A crowd attends a musical festival in Aichi Prefecture on Aug. 29. [SCREEN CAPTURE]
The author is a national team reporter of the JoongAng Ilbo.
Back in August, Japan struggled with the Covid-19 pandemic. With more than 20,000 confirmed cases daily, there were concerns about whether the Tokyo Olympics could be held. However, the atmosphere has changed completely. According to the official government announcement, the number of positive cases has drastically decreased to 100 a day. When the world is nervous about another surge due to the Omicron variant, Japan is an unusual and strange case.
"Factor X" is being discussed as the reason for the drastic drop in daily cases. They claim that Japan has a special factor distinguished from other countries. The term "Factor X" was coined and first used last year by Shinya Yamanaka, a Kyoto University professor and the winner of the 2012 Nobel Prize in Physiology. He argued that Japanese people may have a special genetic factor that led to a small number of cases in Japan. While Yamanaka is an international authority in stem cell research, he did not provide any grounds for his claim.
But lately, Japanese researchers and media have started to come up with various theories. On Dec. 10, the Institute of Physics and Chemistry under the Ministry of Education, Culture, Sports, Science and Technology announced the results of a study that the HLA-A24 white blood cell that 60 percent of Japanese people have can prevent severe Covid-19 cases. Some media claimed that the culture of not wearing shoes at home, high BCG vaccination rate and low obesity were part of Japan's Factor X.
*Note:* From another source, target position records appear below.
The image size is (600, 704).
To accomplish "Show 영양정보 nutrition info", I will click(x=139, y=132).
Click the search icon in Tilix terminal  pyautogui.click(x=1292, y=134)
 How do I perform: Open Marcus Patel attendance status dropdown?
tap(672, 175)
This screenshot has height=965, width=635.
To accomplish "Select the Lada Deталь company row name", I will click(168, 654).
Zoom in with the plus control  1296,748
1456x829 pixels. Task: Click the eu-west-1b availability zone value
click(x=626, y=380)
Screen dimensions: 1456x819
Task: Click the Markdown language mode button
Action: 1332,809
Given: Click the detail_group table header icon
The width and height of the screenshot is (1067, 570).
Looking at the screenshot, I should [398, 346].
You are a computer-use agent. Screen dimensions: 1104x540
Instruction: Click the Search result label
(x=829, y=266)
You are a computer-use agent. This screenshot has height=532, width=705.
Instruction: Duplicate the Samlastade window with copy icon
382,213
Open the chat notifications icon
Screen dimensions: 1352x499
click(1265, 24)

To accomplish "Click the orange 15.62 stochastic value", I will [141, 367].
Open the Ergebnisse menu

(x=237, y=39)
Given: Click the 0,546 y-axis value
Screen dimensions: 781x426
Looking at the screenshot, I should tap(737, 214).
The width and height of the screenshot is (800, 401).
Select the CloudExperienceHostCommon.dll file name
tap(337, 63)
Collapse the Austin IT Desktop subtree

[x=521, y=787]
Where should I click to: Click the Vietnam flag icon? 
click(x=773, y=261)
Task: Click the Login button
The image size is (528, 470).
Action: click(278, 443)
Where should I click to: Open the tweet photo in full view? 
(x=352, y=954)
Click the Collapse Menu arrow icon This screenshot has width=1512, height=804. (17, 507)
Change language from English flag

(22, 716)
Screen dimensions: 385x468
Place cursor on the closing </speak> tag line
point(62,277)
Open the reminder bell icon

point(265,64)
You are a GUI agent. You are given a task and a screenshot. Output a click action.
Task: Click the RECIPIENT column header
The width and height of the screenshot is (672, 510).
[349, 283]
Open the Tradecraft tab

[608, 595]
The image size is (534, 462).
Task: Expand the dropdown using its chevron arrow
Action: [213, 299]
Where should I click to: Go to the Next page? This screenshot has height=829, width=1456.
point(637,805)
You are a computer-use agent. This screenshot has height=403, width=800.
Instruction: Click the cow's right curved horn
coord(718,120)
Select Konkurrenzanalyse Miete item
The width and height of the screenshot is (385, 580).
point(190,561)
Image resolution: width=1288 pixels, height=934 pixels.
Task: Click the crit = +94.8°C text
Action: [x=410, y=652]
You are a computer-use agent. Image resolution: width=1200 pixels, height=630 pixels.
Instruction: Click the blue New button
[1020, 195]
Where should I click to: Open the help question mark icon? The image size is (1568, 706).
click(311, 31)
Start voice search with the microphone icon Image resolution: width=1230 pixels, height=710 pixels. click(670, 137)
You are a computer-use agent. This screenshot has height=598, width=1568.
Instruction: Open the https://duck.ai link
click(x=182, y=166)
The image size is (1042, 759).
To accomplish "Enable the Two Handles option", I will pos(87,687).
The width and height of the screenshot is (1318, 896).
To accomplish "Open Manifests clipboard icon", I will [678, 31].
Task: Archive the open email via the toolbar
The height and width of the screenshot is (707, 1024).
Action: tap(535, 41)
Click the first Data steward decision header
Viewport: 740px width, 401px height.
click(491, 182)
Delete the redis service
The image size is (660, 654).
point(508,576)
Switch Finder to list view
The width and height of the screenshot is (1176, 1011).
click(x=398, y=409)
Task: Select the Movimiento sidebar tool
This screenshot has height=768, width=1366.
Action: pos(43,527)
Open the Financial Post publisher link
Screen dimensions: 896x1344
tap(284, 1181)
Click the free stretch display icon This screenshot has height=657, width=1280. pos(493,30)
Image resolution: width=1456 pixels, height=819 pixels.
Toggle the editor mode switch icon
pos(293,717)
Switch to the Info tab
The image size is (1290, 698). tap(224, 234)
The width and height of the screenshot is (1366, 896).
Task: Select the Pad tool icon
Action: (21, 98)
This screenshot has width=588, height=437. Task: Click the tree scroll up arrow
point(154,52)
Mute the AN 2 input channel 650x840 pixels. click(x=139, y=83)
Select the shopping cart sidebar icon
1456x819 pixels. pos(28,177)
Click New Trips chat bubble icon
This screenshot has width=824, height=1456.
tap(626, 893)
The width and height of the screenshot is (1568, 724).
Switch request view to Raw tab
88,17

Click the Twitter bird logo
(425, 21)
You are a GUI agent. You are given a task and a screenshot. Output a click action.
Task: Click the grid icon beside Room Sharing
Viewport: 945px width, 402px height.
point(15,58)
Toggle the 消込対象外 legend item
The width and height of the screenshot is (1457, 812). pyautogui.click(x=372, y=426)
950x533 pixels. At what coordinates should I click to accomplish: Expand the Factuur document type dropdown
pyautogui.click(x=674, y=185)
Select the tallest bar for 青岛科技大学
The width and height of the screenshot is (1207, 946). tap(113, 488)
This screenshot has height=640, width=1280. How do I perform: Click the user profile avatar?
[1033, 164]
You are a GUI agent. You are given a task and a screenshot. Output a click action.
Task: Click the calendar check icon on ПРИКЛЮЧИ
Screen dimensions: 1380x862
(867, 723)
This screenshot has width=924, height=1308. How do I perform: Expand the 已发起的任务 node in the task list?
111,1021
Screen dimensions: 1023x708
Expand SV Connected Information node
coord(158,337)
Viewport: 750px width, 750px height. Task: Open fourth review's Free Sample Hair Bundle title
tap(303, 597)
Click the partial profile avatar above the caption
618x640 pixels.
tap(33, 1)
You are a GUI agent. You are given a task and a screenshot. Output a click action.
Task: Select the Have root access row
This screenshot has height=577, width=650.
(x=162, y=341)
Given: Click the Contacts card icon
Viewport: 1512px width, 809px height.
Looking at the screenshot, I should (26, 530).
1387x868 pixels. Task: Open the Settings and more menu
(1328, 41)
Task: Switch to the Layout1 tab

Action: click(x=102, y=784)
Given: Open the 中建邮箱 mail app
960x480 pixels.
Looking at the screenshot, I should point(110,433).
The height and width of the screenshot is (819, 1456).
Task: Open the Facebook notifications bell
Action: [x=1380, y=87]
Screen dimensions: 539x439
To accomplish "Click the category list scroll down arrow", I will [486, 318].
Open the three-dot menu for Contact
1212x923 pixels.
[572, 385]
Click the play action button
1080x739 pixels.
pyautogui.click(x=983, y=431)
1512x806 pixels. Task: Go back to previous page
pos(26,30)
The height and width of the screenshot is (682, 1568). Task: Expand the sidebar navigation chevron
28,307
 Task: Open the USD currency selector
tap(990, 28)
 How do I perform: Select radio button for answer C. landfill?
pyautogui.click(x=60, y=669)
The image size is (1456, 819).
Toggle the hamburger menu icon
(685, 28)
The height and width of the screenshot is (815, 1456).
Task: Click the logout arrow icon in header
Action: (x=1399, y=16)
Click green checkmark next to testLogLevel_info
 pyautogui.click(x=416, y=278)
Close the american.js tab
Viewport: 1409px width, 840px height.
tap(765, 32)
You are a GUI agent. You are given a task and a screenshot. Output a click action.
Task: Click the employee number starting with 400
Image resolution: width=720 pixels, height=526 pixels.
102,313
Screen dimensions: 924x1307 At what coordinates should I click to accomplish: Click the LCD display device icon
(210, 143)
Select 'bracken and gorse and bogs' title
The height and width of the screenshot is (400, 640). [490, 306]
Sufficient research may clarify the validity of Factor X, but the prevailing opinion is that it is only a hypothesis. The culture of not wearing shoes at home or high BCG vaccination rate cannot explain a fast spread of infections in Korea. Most Japanese media say there are various discussions on the X, but nothing is clear.
How nice would it be if an innate genetic trait or lifestyle can prevent Covid-19? In Korea's reality, such wishful thinking seems pointless. With 7,000 cases being reported daily, the spread is not slowing down. The only thing we can rely on is not-too-tight yet not-too-slack disease control strictly based on science. Rather than self-praising its "successful" quarantine, the government must avoid making political judgements. That's the way to help create Korea's Factor X.